Work instruction:
Every record below should be printed exactly as given.

Data section Block Start

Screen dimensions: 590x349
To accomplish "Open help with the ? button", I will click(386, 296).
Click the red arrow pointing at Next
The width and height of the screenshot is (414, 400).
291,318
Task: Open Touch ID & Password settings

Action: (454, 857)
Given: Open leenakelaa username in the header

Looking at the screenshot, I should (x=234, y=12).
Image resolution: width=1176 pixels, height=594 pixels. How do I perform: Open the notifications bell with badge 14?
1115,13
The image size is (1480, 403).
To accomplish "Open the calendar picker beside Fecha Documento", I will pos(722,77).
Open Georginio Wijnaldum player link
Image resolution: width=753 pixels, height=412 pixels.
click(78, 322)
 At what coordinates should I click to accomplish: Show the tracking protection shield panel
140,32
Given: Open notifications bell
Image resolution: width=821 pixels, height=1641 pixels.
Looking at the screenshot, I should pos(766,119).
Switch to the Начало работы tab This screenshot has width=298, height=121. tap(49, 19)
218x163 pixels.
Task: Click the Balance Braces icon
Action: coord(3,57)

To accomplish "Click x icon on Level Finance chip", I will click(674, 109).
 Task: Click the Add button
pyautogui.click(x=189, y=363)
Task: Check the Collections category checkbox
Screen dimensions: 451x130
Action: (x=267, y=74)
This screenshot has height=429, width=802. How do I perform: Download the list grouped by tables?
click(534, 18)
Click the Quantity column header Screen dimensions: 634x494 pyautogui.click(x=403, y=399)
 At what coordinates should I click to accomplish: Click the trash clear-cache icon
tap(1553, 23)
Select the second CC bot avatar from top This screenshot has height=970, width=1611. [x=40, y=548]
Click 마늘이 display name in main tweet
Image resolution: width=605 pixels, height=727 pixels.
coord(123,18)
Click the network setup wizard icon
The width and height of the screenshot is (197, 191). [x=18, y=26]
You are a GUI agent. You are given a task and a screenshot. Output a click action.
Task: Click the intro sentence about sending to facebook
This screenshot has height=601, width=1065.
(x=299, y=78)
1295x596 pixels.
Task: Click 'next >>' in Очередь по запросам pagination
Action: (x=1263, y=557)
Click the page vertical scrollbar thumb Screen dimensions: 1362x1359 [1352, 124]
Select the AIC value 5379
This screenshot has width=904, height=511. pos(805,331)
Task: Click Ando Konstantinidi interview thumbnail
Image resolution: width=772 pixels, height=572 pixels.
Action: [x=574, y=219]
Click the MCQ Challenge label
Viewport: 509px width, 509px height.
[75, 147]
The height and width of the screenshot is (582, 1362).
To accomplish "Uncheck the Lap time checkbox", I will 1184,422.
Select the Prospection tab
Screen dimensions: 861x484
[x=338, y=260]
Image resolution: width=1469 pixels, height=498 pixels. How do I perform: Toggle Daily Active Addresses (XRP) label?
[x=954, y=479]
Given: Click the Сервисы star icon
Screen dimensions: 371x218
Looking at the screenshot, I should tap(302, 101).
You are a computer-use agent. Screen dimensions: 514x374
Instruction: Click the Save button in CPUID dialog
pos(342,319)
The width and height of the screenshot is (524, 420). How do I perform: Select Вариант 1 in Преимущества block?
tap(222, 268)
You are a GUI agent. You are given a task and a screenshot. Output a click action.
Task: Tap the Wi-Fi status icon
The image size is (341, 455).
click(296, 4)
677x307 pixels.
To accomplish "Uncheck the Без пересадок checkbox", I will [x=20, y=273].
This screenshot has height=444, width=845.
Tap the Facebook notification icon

Data section Block End

Task response:
Screen dimensions: 590x349
To accomplish "Open help with the ? button", I will click(386, 296).
Click the red arrow pointing at Next
The width and height of the screenshot is (414, 400).
291,318
Task: Open Touch ID & Password settings

Action: (454, 857)
Given: Open leenakelaa username in the header

Looking at the screenshot, I should (x=234, y=12).
Image resolution: width=1176 pixels, height=594 pixels. How do I perform: Open the notifications bell with badge 14?
1115,13
The image size is (1480, 403).
To accomplish "Open the calendar picker beside Fecha Documento", I will pos(722,77).
Open Georginio Wijnaldum player link
Image resolution: width=753 pixels, height=412 pixels.
click(78, 322)
 At what coordinates should I click to accomplish: Show the tracking protection shield panel
140,32
Given: Open notifications bell
Image resolution: width=821 pixels, height=1641 pixels.
Looking at the screenshot, I should pos(766,119).
Switch to the Начало работы tab This screenshot has width=298, height=121. tap(49, 19)
218x163 pixels.
Task: Click the Balance Braces icon
Action: coord(3,57)

To accomplish "Click x icon on Level Finance chip", I will click(674, 109).
 Task: Click the Add button
pyautogui.click(x=189, y=363)
Task: Check the Collections category checkbox
Screen dimensions: 451x130
Action: (x=267, y=74)
This screenshot has height=429, width=802. How do I perform: Download the list grouped by tables?
click(534, 18)
Click the Quantity column header Screen dimensions: 634x494 pyautogui.click(x=403, y=399)
 At what coordinates should I click to accomplish: Click the trash clear-cache icon
tap(1553, 23)
Select the second CC bot avatar from top This screenshot has height=970, width=1611. [x=40, y=548]
Click 마늘이 display name in main tweet
Image resolution: width=605 pixels, height=727 pixels.
coord(123,18)
Click the network setup wizard icon
The width and height of the screenshot is (197, 191). [x=18, y=26]
You are a GUI agent. You are given a task and a screenshot. Output a click action.
Task: Click the intro sentence about sending to facebook
This screenshot has height=601, width=1065.
(x=299, y=78)
1295x596 pixels.
Task: Click 'next >>' in Очередь по запросам pagination
Action: (x=1263, y=557)
Click the page vertical scrollbar thumb Screen dimensions: 1362x1359 [1352, 124]
Select the AIC value 5379
This screenshot has width=904, height=511. pos(805,331)
Task: Click Ando Konstantinidi interview thumbnail
Image resolution: width=772 pixels, height=572 pixels.
Action: [x=574, y=219]
Click the MCQ Challenge label
Viewport: 509px width, 509px height.
[75, 147]
The height and width of the screenshot is (582, 1362).
To accomplish "Uncheck the Lap time checkbox", I will 1184,422.
Select the Prospection tab
Screen dimensions: 861x484
[x=338, y=260]
Image resolution: width=1469 pixels, height=498 pixels. How do I perform: Toggle Daily Active Addresses (XRP) label?
[x=954, y=479]
Given: Click the Сервисы star icon
Screen dimensions: 371x218
Looking at the screenshot, I should tap(302, 101).
You are a computer-use agent. Screen dimensions: 514x374
Instruction: Click the Save button in CPUID dialog
pos(342,319)
The width and height of the screenshot is (524, 420). How do I perform: Select Вариант 1 in Преимущества block?
tap(222, 268)
You are a GUI agent. You are given a task and a screenshot. Output a click action.
Task: Tap the Wi-Fi status icon
The image size is (341, 455).
click(296, 4)
677x307 pixels.
To accomplish "Uncheck the Без пересадок checkbox", I will [x=20, y=273].
This screenshot has height=444, width=845.
Tap the Facebook notification icon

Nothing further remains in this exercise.